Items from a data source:
══════

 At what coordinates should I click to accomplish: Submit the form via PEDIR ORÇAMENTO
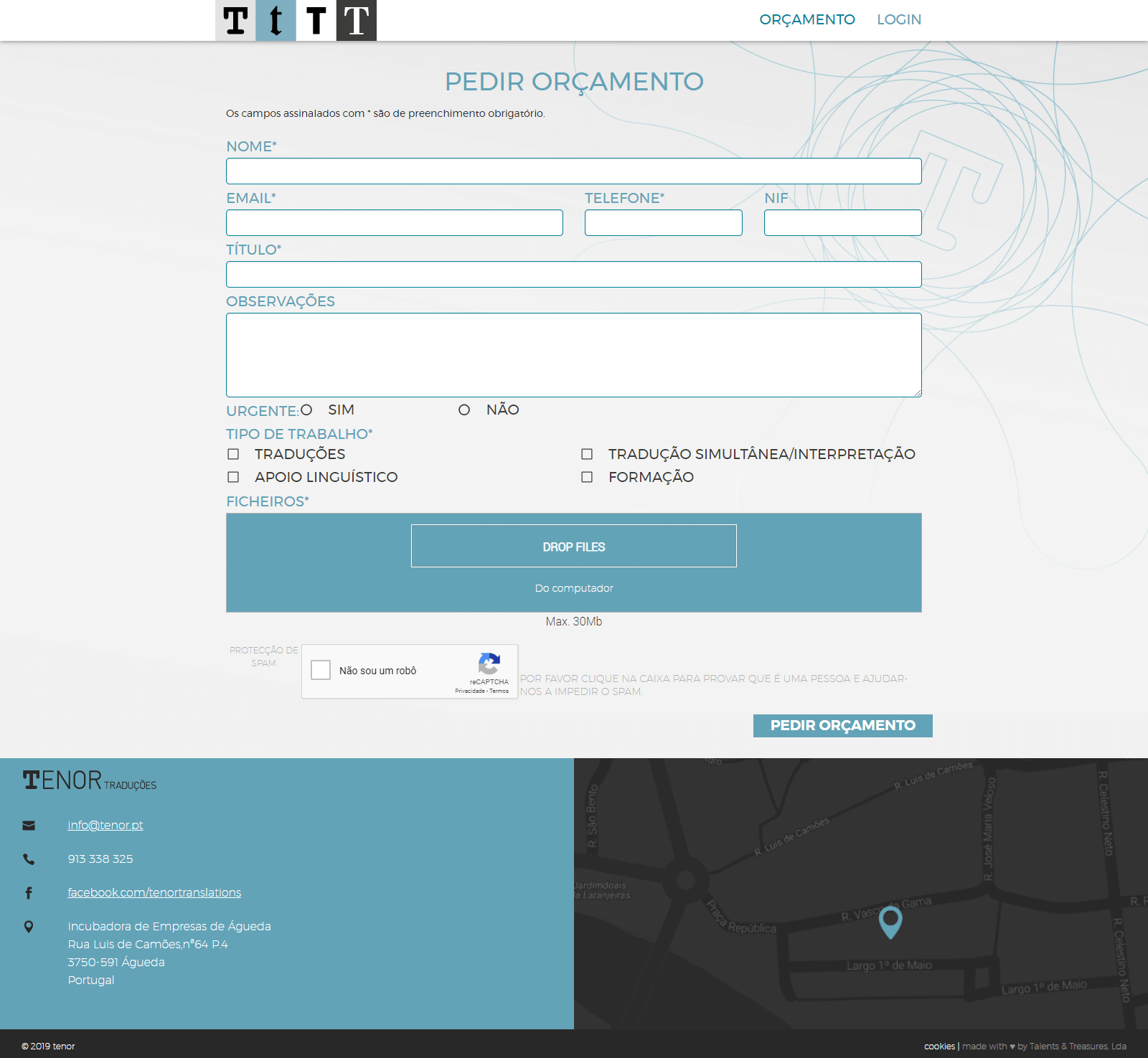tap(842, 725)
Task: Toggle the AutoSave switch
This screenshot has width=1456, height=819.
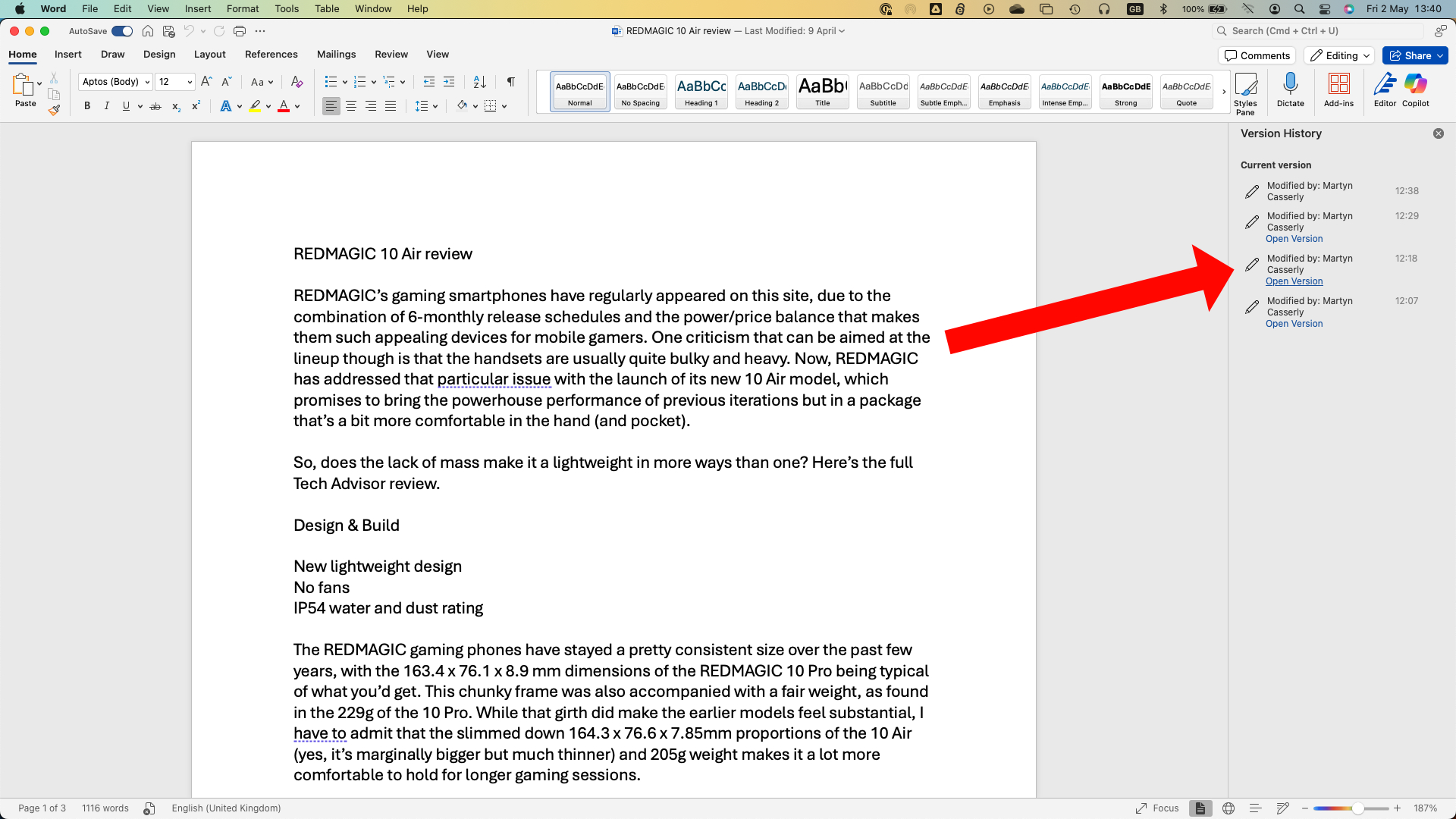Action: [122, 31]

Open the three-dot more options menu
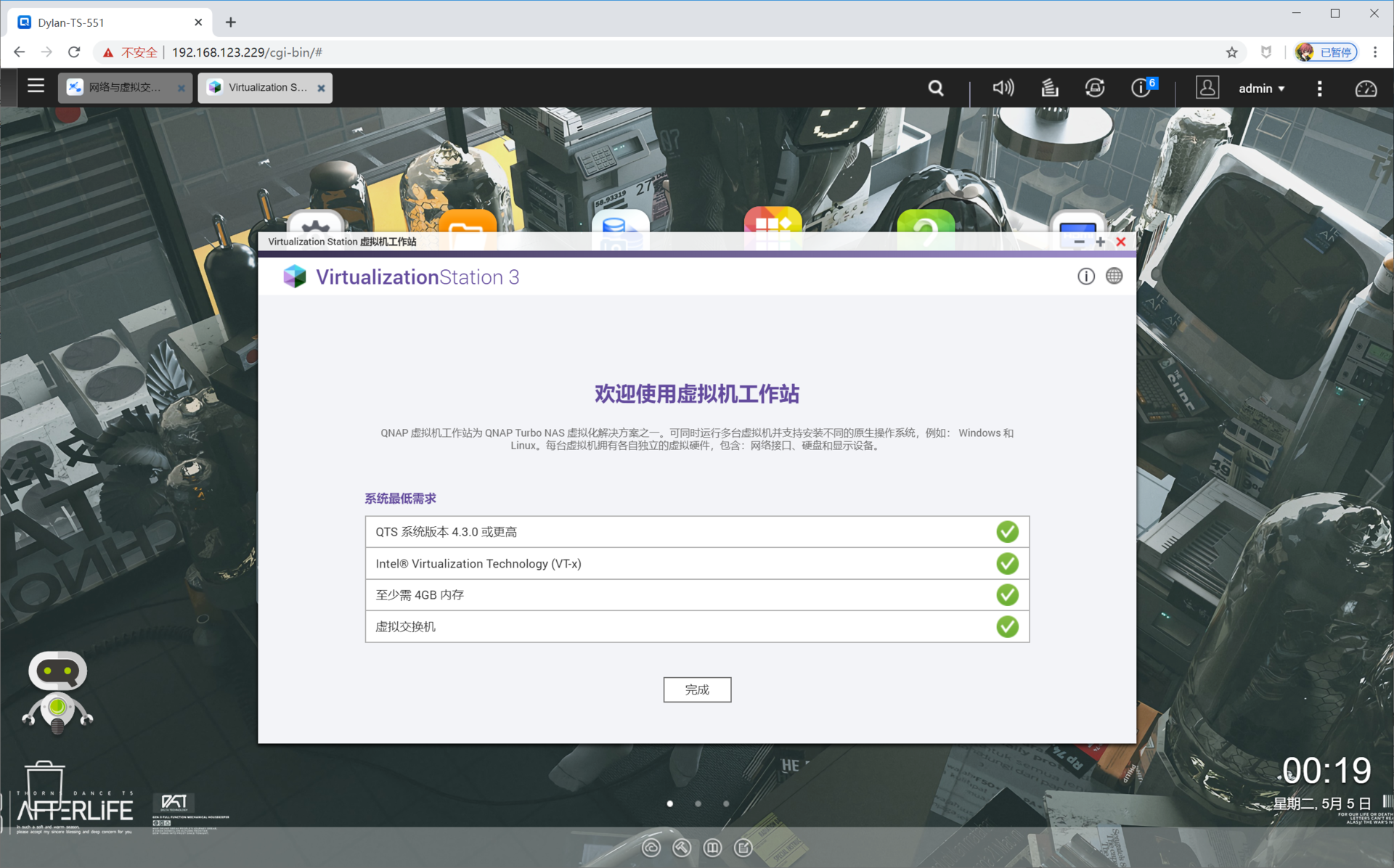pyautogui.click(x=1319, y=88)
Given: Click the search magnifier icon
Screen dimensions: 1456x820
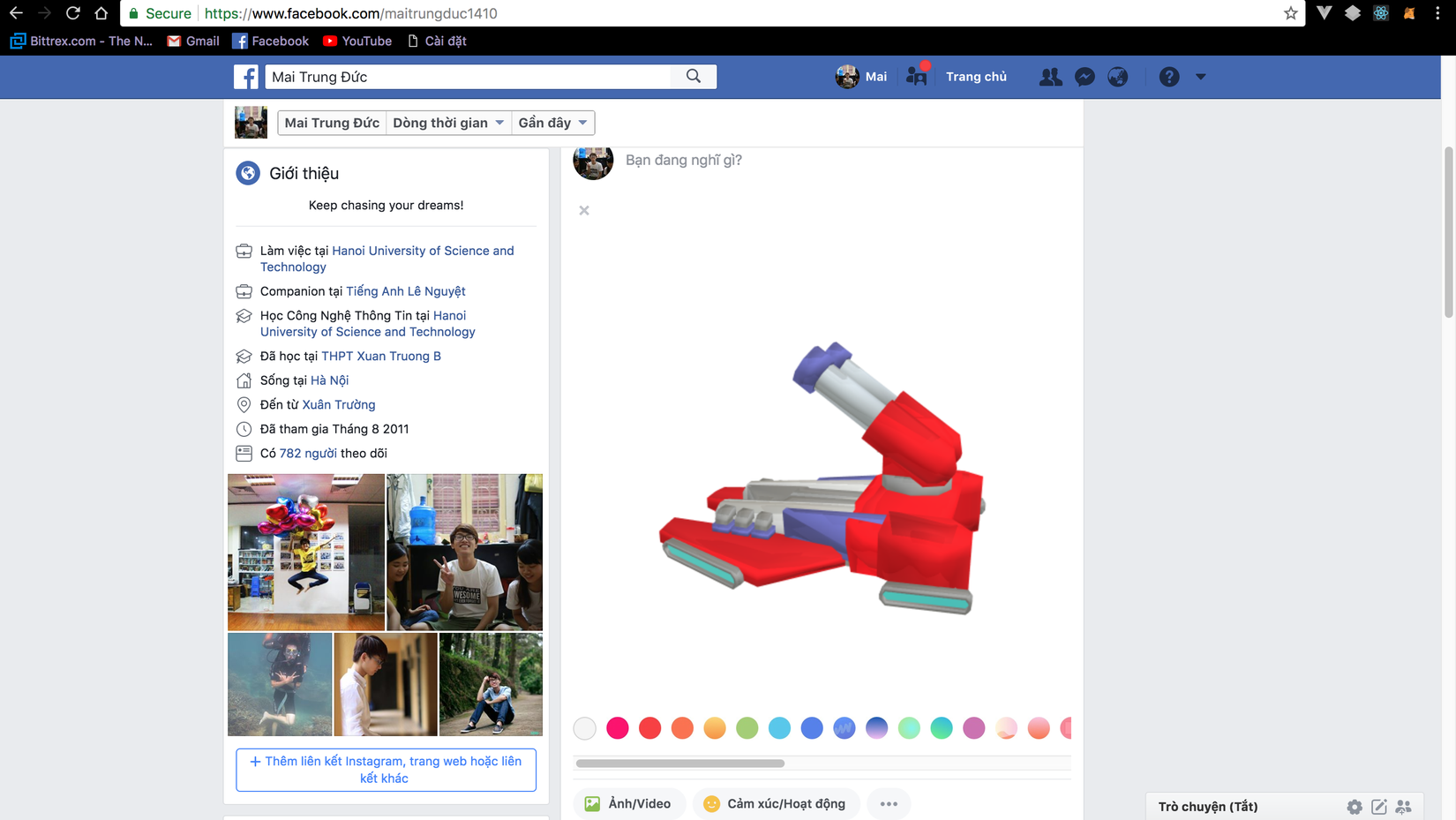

══════

Although the records contain pictures, print only the rest, exactly as written.

 At what coordinates should I click to accomplish: Submit the form via PEDIR ORÇAMENTO
tap(842, 725)
Task: Toggle the AutoSave switch
This screenshot has width=1456, height=819.
Action: [122, 31]

Open the three-dot more options menu
pyautogui.click(x=1319, y=88)
Given: Click the search magnifier icon
Screen dimensions: 1456x820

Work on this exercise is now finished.